実は、寺田の家族も弱いながらも短距離選手でして、以前、東日本実業団に出た際、目の前で肉離れを起こしました。それまで、選手が「あっ」とやるのを幾度も幾度も見ていましたが、今思うとそれは、頭で「ケガをして気の毒だな」という認識はしていても、当事者の痛みや不安を肌で感じていたわけではなかったのです。家族が「あっ」とやったのを見たときの、あの感覚は言葉では言い表せません。強いて言うなら、その瞬間に全身に鳥肌が立ち、何かが脳天を突き刺す感じなのです。その突き刺すというのが、外部(真上)から刺されるようでもあり、内部(真下)から刺されるようでもあり…。強いて擬音にするなら「ぐぁわわぁん」という衝撃が渦巻きになって、身体の内部と外部の両方を包む感じ、とでも申せましょうか。
淳選手の側に付き添っていた美恵さんに、心から同情いたします。そして、一刻も早い小坂田選手の復帰を、心からお祈り申し上げます。
■9月27日(金)
なんとなく、そうなるんじゃないかと思っていましたが、福島入りが最終の新幹線になってしまいました。
今日締め切りの原稿を、15:30頃本文を書き上げたのまではよかったのですが、そこで気持ちの張りがゆるんでしまったようです。昼食休憩を入れたのはいいとして、本文の見直し・リード・見出し・プロフィールなどを書き上げるのに手間取り、送信したのが18時ちょい前。
福島行きの準備がほとんど進んでいませんでした。19:30京王永山発の電車に乗ると22時ちょっとに福島に着けたのですが、厳しい状況に。できればですが、日本インカレの東海大短距離5種目完全制覇の記事も、完成させたかったのですが…。あきらめムードでふとテレビを見ると島谷ひろみのコンサートをやっていたので、すかさず録画。こういうとき、テープを入れる必要のないハードディスクレコーダーは楽です。

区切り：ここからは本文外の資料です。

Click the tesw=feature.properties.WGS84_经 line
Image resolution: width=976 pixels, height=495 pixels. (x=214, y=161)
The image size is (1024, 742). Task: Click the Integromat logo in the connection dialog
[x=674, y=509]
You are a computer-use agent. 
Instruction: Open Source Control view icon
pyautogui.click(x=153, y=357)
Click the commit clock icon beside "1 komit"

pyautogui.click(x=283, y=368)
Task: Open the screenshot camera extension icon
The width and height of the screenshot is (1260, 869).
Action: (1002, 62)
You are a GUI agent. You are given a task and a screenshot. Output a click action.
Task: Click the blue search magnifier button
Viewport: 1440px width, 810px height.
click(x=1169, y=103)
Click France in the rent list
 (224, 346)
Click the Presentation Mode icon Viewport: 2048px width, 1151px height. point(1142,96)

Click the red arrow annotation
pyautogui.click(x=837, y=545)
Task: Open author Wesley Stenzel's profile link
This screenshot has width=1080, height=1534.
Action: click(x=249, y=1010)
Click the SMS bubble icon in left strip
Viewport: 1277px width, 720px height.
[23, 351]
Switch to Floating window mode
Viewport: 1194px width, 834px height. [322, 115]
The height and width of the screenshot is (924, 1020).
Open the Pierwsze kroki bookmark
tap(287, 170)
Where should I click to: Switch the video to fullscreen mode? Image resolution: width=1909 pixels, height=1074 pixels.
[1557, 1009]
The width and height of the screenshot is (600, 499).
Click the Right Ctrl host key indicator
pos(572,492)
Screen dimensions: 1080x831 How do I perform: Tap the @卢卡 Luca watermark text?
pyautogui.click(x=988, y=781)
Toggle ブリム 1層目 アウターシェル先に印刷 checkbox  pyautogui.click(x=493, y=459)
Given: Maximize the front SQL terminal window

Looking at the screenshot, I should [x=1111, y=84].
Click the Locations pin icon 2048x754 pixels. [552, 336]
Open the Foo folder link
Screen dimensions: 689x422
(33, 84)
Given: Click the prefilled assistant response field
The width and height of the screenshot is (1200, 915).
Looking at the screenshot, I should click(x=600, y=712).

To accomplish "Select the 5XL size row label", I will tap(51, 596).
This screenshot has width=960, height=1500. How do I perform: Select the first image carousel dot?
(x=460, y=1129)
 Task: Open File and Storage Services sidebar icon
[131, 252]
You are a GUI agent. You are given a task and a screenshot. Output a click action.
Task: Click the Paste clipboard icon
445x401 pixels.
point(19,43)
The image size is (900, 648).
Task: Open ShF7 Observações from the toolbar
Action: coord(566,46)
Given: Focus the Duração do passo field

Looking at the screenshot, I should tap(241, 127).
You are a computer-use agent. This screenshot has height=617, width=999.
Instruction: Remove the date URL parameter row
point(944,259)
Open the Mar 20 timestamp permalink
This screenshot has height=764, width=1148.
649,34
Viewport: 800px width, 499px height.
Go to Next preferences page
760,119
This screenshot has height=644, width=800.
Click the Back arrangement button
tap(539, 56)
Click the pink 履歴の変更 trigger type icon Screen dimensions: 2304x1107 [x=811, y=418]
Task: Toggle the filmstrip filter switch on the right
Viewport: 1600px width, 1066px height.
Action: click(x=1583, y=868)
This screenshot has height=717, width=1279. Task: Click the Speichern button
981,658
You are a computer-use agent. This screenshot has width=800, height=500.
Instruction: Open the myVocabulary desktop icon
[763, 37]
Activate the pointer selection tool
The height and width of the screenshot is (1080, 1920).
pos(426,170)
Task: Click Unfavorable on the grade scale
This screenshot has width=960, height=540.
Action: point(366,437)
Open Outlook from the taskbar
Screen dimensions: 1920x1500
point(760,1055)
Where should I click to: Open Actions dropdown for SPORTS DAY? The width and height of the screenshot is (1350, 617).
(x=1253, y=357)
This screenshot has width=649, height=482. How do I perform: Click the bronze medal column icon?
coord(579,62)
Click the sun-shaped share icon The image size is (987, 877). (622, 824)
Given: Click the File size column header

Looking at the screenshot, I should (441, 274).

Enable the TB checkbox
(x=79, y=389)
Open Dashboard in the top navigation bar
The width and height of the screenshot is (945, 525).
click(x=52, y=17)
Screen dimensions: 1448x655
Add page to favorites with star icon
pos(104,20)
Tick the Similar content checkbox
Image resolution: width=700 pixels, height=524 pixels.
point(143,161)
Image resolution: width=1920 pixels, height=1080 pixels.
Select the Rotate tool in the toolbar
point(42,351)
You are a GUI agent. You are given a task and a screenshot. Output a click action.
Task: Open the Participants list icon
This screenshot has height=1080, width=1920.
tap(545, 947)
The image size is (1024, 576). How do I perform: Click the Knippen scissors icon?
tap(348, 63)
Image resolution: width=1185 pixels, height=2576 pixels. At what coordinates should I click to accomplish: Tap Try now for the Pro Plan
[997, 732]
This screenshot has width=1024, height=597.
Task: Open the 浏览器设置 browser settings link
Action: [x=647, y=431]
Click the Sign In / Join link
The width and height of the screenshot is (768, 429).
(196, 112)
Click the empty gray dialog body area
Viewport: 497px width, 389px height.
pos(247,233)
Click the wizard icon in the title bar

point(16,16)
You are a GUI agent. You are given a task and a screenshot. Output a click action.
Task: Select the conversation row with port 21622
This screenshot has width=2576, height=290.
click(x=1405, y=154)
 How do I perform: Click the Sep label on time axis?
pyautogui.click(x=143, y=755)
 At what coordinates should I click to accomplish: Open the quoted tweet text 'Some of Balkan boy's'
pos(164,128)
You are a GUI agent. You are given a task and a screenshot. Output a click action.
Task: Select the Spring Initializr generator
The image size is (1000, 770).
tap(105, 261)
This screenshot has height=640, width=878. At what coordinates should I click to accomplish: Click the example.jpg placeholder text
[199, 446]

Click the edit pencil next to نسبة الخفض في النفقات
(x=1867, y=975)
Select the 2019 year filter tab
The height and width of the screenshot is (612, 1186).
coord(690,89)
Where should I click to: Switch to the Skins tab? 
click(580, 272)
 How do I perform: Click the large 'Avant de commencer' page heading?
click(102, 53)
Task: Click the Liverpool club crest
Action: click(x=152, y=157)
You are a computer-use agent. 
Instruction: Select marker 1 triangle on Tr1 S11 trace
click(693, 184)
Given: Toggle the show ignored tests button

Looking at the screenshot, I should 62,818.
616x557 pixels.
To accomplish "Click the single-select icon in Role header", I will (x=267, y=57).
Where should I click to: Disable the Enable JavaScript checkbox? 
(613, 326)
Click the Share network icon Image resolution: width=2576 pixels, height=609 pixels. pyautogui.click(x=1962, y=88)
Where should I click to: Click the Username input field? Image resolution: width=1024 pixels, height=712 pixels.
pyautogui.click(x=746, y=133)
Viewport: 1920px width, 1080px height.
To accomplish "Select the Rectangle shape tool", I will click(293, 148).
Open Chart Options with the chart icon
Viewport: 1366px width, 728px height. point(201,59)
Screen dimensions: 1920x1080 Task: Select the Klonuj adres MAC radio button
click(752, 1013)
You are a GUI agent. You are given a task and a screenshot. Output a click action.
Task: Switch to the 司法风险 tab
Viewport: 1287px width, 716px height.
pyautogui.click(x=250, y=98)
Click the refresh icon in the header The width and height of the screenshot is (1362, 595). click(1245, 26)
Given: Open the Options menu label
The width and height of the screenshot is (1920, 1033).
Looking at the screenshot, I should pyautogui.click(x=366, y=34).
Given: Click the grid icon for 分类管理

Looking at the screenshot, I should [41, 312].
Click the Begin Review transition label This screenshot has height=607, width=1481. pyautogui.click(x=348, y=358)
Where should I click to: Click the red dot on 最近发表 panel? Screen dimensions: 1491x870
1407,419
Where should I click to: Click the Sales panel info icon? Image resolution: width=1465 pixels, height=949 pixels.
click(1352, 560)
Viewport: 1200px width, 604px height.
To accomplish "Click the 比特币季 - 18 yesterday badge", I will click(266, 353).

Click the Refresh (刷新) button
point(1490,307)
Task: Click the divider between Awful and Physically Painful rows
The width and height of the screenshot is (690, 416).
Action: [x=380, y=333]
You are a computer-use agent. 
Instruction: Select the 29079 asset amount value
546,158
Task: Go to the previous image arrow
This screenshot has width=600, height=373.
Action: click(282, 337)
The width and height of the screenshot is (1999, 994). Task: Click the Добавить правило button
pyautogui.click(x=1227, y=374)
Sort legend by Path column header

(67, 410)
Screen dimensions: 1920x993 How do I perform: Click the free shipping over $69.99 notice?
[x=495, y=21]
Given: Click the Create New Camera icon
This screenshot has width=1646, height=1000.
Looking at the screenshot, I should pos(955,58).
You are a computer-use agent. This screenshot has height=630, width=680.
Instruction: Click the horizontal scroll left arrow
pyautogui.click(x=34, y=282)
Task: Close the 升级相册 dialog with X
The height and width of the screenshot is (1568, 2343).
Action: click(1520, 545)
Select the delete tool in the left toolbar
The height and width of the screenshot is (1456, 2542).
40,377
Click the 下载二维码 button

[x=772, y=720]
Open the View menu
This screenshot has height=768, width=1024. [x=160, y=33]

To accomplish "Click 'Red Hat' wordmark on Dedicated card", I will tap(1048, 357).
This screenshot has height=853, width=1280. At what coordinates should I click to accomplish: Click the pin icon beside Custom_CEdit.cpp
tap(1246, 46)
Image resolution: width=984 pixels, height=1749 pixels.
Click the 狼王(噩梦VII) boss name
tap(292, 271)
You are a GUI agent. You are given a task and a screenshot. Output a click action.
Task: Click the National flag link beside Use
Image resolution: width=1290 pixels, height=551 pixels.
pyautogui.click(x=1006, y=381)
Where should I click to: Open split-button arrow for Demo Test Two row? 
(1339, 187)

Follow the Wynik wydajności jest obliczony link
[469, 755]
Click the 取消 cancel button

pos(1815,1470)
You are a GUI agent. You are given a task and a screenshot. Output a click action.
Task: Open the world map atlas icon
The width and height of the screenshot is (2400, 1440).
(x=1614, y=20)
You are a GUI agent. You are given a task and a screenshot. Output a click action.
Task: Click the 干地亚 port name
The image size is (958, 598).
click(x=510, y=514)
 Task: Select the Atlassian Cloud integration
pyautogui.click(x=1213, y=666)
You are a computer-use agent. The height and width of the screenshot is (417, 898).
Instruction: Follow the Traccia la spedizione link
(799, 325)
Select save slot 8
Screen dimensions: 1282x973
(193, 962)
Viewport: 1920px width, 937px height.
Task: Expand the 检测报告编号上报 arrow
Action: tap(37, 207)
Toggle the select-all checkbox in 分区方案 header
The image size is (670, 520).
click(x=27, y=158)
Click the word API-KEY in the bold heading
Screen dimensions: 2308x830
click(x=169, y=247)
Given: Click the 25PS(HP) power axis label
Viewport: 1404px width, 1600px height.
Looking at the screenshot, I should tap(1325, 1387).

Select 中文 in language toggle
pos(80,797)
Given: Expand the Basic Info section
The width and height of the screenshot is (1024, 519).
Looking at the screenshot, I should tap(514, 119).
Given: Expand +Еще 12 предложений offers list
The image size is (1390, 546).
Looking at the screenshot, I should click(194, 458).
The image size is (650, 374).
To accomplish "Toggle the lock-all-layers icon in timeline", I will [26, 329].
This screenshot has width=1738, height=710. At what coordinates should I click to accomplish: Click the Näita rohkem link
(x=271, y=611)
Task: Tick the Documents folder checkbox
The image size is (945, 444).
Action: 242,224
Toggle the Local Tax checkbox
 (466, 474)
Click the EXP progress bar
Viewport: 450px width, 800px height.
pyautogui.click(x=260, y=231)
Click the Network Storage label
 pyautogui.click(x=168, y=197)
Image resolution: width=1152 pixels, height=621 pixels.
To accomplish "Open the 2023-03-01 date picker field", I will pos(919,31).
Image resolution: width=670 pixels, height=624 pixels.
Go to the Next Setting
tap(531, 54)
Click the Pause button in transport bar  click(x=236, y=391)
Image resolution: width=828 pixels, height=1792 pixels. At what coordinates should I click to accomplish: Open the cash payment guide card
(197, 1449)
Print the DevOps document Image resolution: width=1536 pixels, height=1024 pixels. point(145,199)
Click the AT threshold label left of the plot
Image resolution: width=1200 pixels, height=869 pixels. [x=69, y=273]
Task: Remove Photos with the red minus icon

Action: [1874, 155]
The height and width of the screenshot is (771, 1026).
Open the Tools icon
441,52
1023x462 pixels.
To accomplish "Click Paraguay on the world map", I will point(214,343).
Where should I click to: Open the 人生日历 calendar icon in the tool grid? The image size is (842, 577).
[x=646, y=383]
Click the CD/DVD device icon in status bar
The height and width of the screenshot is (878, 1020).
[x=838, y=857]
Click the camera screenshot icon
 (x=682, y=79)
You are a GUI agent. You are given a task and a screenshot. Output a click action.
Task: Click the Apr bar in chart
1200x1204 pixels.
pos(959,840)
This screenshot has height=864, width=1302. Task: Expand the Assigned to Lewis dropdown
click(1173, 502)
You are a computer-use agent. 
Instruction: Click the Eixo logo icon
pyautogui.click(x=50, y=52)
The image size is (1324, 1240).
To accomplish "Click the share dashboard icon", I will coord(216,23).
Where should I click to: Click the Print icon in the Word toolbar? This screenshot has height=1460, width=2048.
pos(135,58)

シャワーを浴び、荷造りが終わったのが19:45。それから再度、資料のコピーなどで20:15。東海大の原稿は移動の最中に完成させよう……という考えは甘かったです。
金曜日の夜の埼京線(新宿→大宮)は通勤ラッシュ状態。大宮からの東北新幹線も満席で、座れたのは宇都宮から。でも、記事を完成させたのは、ホテルの部屋で0:30頃。ホームページ作成ソフトでデザインしてサイトにアップしたのが午前1時。コンビニから帰ってきたのが2時。明日は8時競技開始なので6時起床。睡眠4時間かあ。まあ、なんとかなるでしょう。ホテルが駅から近かったので、助かりました。